From the ashes of equity and the cinders of financial futures would rise a new economic model. People would be whistling on their way to work again. Architects would be back on the Today programme talking bollocks.
The Green Cortina thing’s rhetorical, by the way. It’s more of a Trabant, a state-subsidised free hire car too boring to nick. Imagine. Millions of them being permanently cleaned and repaired in approved workshops. It runs not on petrol but on human waste of course, I’m not an idiot. It would however be built in historic manufacturing areas – Dagenham, Wolverhampton, Middlesbrough – ha-ha, no seriously though I have really spent the morning working up a scheme to convert some allotments into an assisted living complex with ample car parking oh God.
WEDNESDAY It’s the annual Cannes Carvénal this week. Historically THE Franglais international marché for professionals of l’immobilier, it has blossomed over the years into a spectacular networking event.
Gangsters and dickheads gather at the Carvénal every year to discuss how to make more money from the world of building, and then selling, remotely-owned apartments. ‘Creatives’ are there too, offering guff about epic space in the 21st century, wittering about ‘airtake’ and ‘spatial pushthrough’ and ‘beyond visual reach to Visual Reach Plus’, hoping obviously to build relationships with the gangsters and dickheads.
Poor creatives. All those architects, urban flâneurs and collaborative artists. So essential to brighten the proceedings. Standing on the fringe, decorative and interesting, like hookers at a mafia picnic. It’s easy for me to sneer because I’m not going this year.
My fixer Rock Steady Eddie has gone instead, to shmooze some deep cover contacts of his who have apparently just acquired ‘the top half of the Gaza Strip’.
THURSDAY All those years of hollow sneering at the ethical equivocation of the Royal Institute for the Pop-Uption of British Architects have finally paid off.
Kimberley Funsion, head of ethics at the RIPBA, got in touch to say they hate having me outside the yurt pissing in. They’d prefer to have me inside the yurt pissing out. ‘Although ideally,’ she confides, ‘we’d rather you just came into the yurt for a chat having perhaps have visited the WC en route…’

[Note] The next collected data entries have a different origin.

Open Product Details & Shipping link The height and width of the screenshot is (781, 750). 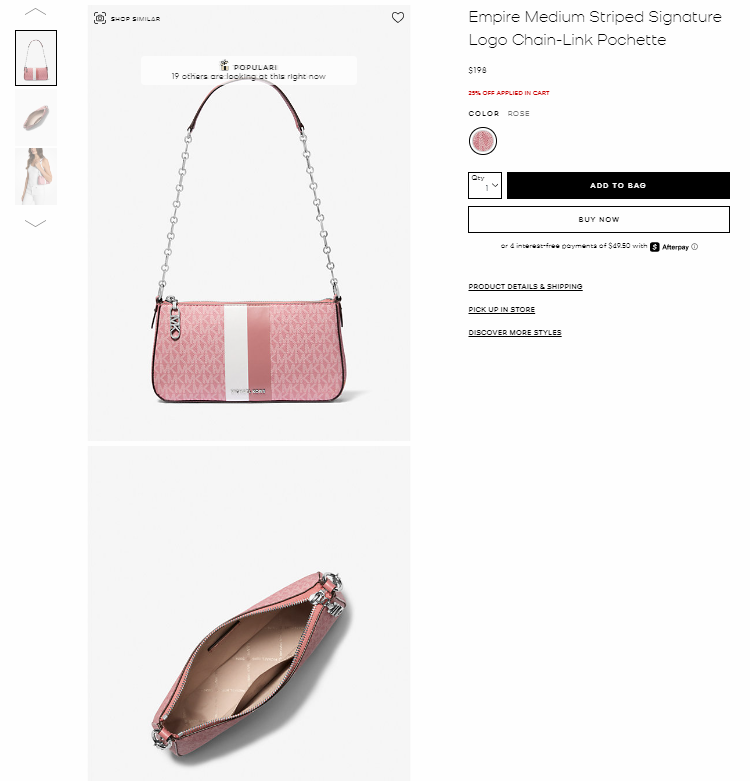525,286
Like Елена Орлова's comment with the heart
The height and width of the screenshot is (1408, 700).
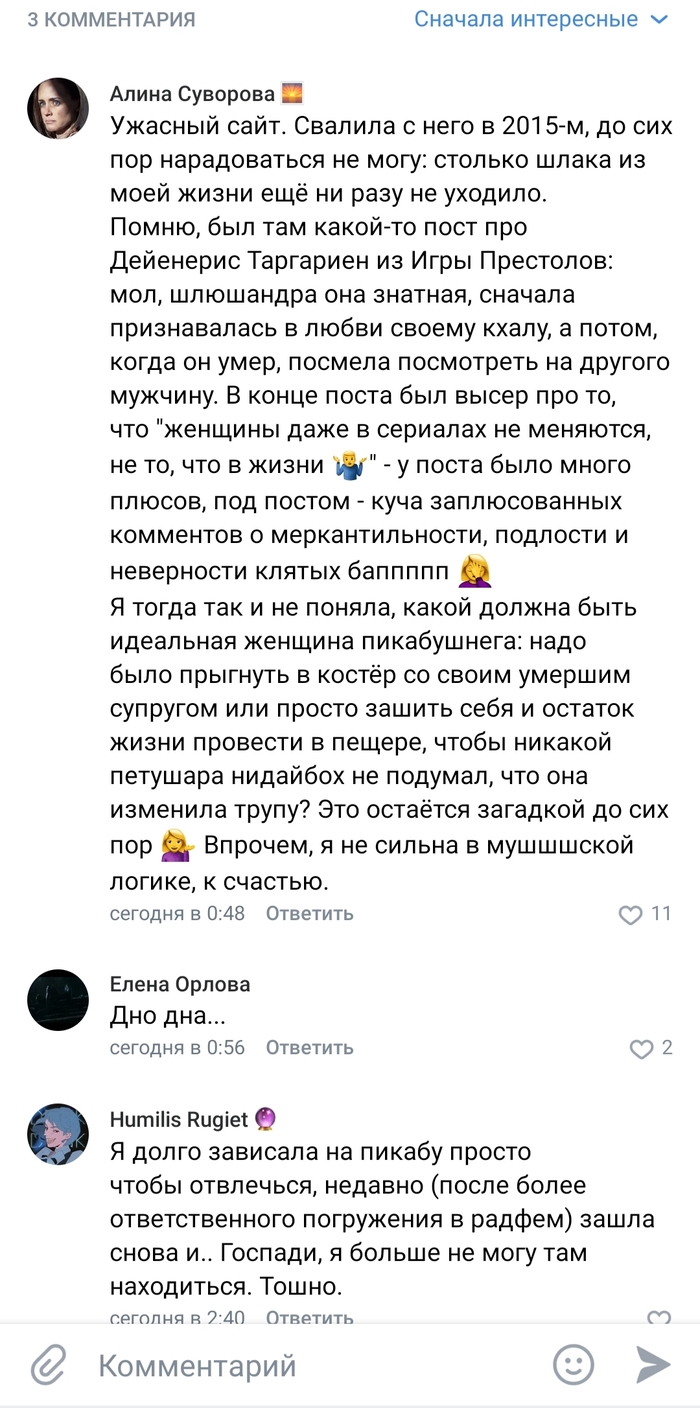641,1049
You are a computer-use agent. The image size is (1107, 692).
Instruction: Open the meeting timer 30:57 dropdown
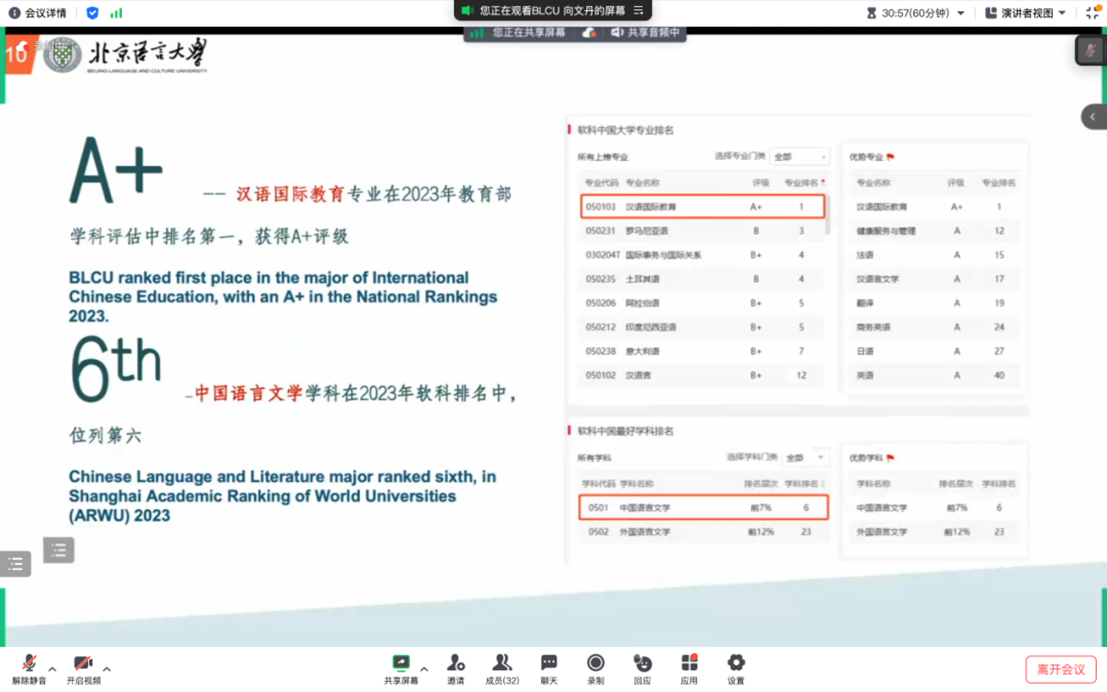[x=915, y=13]
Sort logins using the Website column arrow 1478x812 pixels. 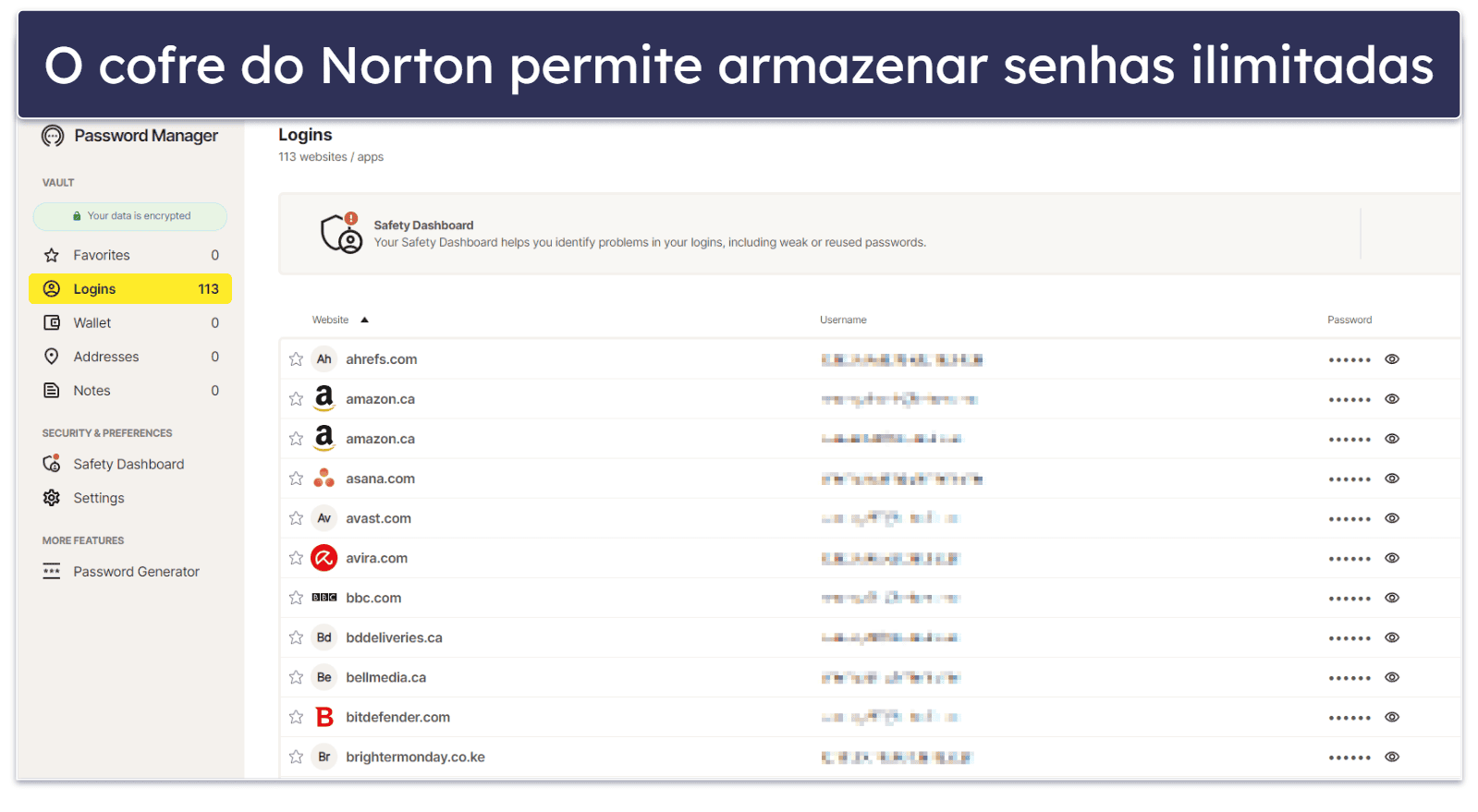click(x=364, y=320)
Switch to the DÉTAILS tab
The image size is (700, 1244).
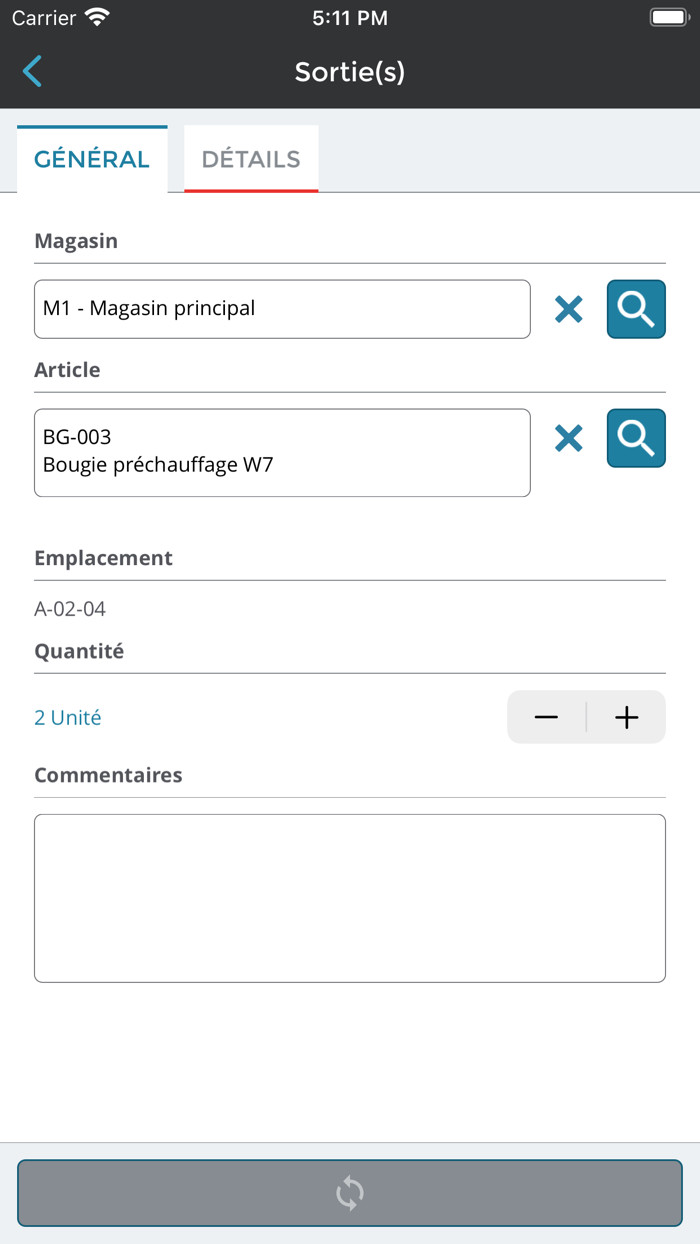coord(250,158)
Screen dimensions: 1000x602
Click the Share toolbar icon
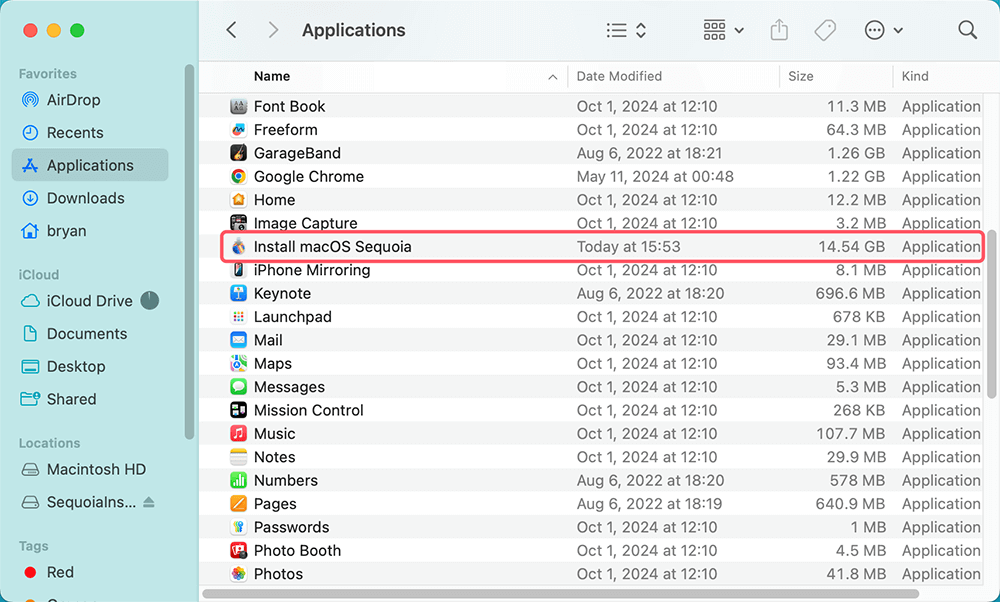[x=779, y=29]
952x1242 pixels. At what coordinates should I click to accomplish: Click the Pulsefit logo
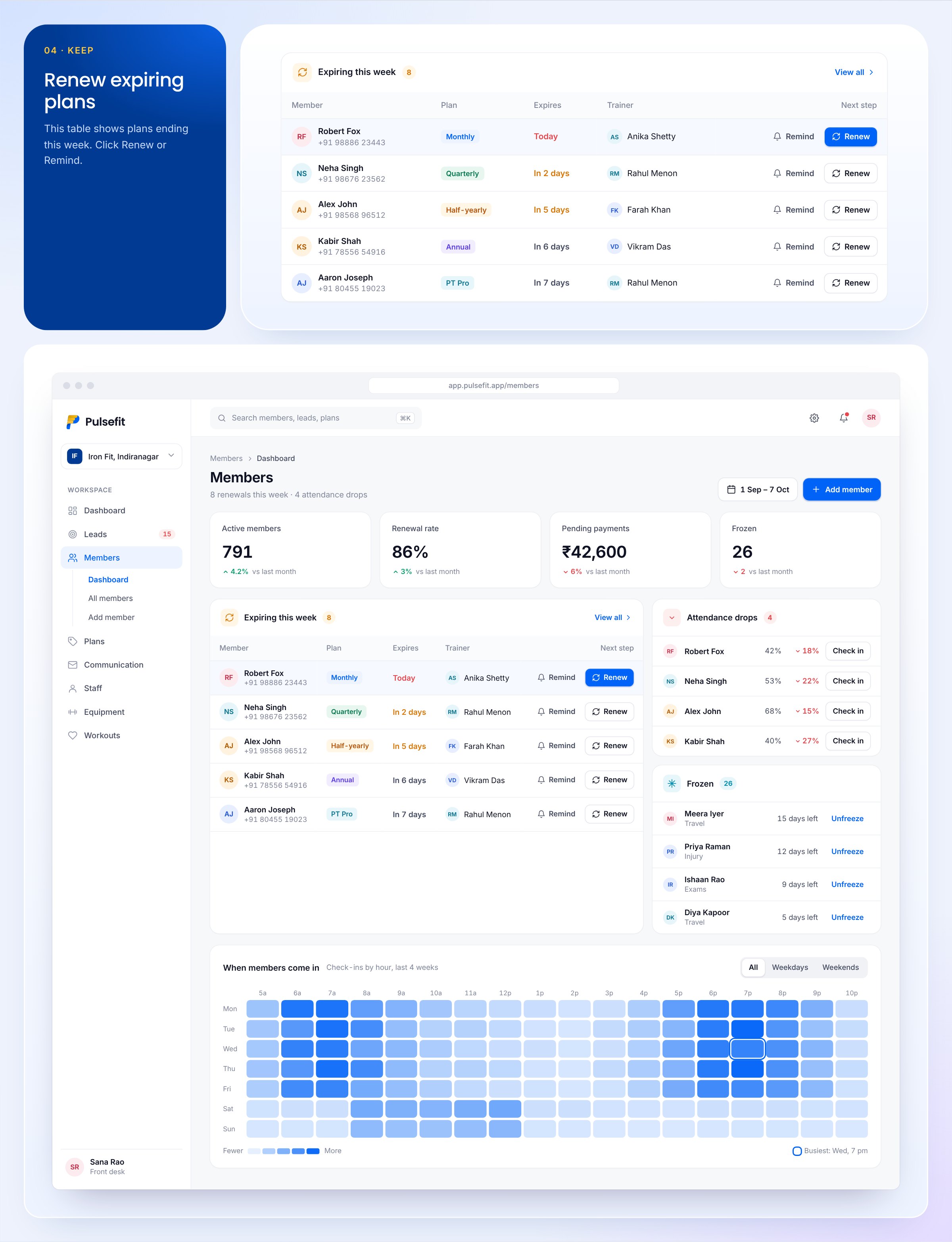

FRIDAY Full day with Kimberley’s team at the RIPBA, thrashing out an ethical journey we can all believe in. As usual there are five points:
• Ethical Offset Scheme. Under this new initiative institute members may transfer ‘ethical debits’ incurred while working on questionable schemes overseas. Debits may be transferred via approved ethical brokers to areas of the world with surplus unethical capacity such as the Federated States of Micronesia, leaving the responsible practitioner free to incur future guilt at competitive rates.
• Update the institute’s moral code from ‘Think Ethical, Design Ethical’ to the more morally readable ‘Passionate About Ethics’.
• Introduce an Ethic Of The Month feature to the members’ newsletter, eg Conservation of Earth’s Precious Resources, Honesty in Billing and Diversity Awareness, eg the regional accents of British architects.
• An Ethical Toolkit enabling the contemporary architect to perform running ethical repairs on his (or her!) conscience and the conscience of others. Includes emotional pliers, a self-doubting spanner set and a Guardian fleece.
• Introduce a new Fully Ethical category of membership. For an extra £6,274 per annum, architects can feel the warm glow of verified ethicality and clients can be absolutely reassured that they’ve been told officially that their architect is Fully Ethical because £6,274 certainly doesn’t look like a figure just plucked from the air, does it?
SATURDAY Meet Rock Steady Eddie down the pub to swap notes on formulating a new ethical code and creatively developing part of the Gaza Strip by force. We agree we’re looking at a considerable level of ethical offset here and that, ethically, laughter is often the best medicine, along with alcohol.
SUNDAY Remain ethically ambivalent in the recliner.